In [1]:
!pip install river



In [2]:
!pip install -U numpy



* Use UCBRegressor to select the best learning rate for a linear regression model.
* The same pattern can be used more generally to select between any set of (online) regression models.

In [3]:
from river import compose
from river import linear_model
from river import preprocessing
from river import optim
models = [
          compose.Pipeline(
              preprocessing.StandardScaler(),
              linear_model.LinearRegression(optimizer=optim.SGD(lr=lr))
          )
          for lr in [1e-4, 1e-3, 1e-2, 1e-1]
]

* Build and evaluate models on the TrumpApproval dataset.

In [4]:
from river import datasets
dataset = datasets.TrumpApproval()

* Apply the UCB bandit, which calculates reward for regression models.

In [5]:
from river.expert import UCBRegressor
bandit = UCBRegressor(models=models, seed=1)
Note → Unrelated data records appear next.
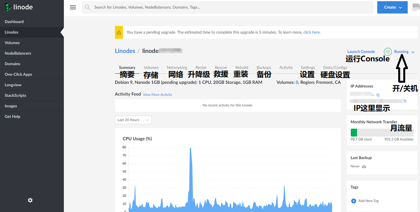
Task: Click the cloud backup icon next to Never
Action: tap(364, 167)
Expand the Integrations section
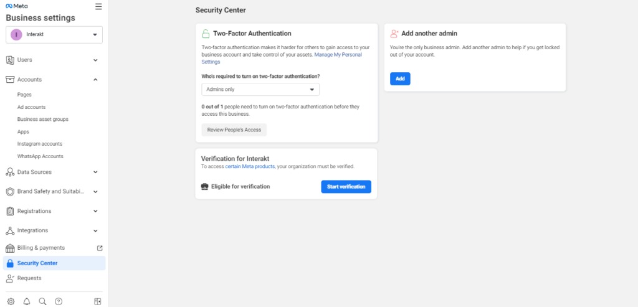This screenshot has width=638, height=307. click(54, 230)
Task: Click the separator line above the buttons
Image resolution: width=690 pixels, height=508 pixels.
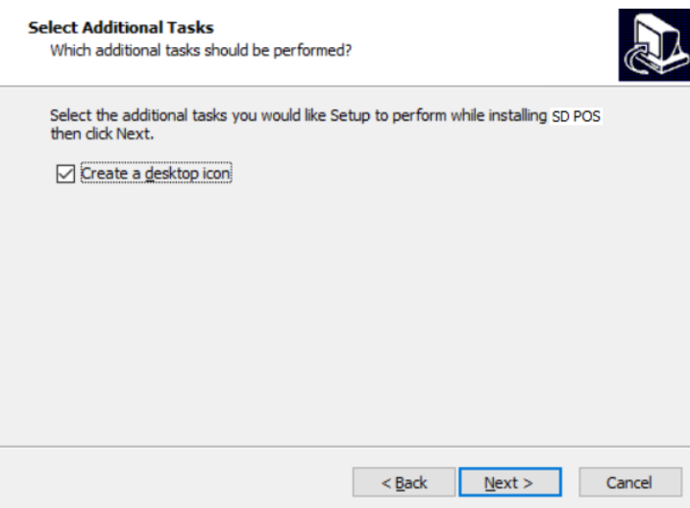Action: pos(345,447)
* The bandit provides methods to train its models in an online fashion.

In [6]:
for x, y in dataset:
  bandit = bandit.learn_one(x=x, y=y)

* Inspect the number of times (as a percentage) each arm has been pulled.
* The percentages for the four models are as follows.

In [7]:
for model, pct in zip(bandit.models, bandit.percentage_pulled):
  lr = model["LinearRegression"].optimizer.learning_rate
  print(f"{lr:.1e} — {pct:.2%}")

1.0e-04 — 2.45%
1.0e-03 — 2.45%
1.0e-02 — 92.25%
1.0e-01 — 2.85%


* Look at the average reward of each model.
* The reward is as follows.

In [8]:
for model, avg in zip(bandit.models, bandit.average_reward):
  lr = model["LinearRegression"].optimizer.learning_rate
  print(f"{lr:.1e} — {avg:.2f}")

1.0e-04 — 0.00
1.0e-03 — 0.00
1.0e-02 — 0.74
1.0e-01 — 0.05


* Select the best model (the one with the highest average reward).

In [9]:
best_model = bandit.best_model

* The learning rate chosen by the bandit is

In [10]:
best_model["LinearRegression"].intercept_lr.learning_rate

0.01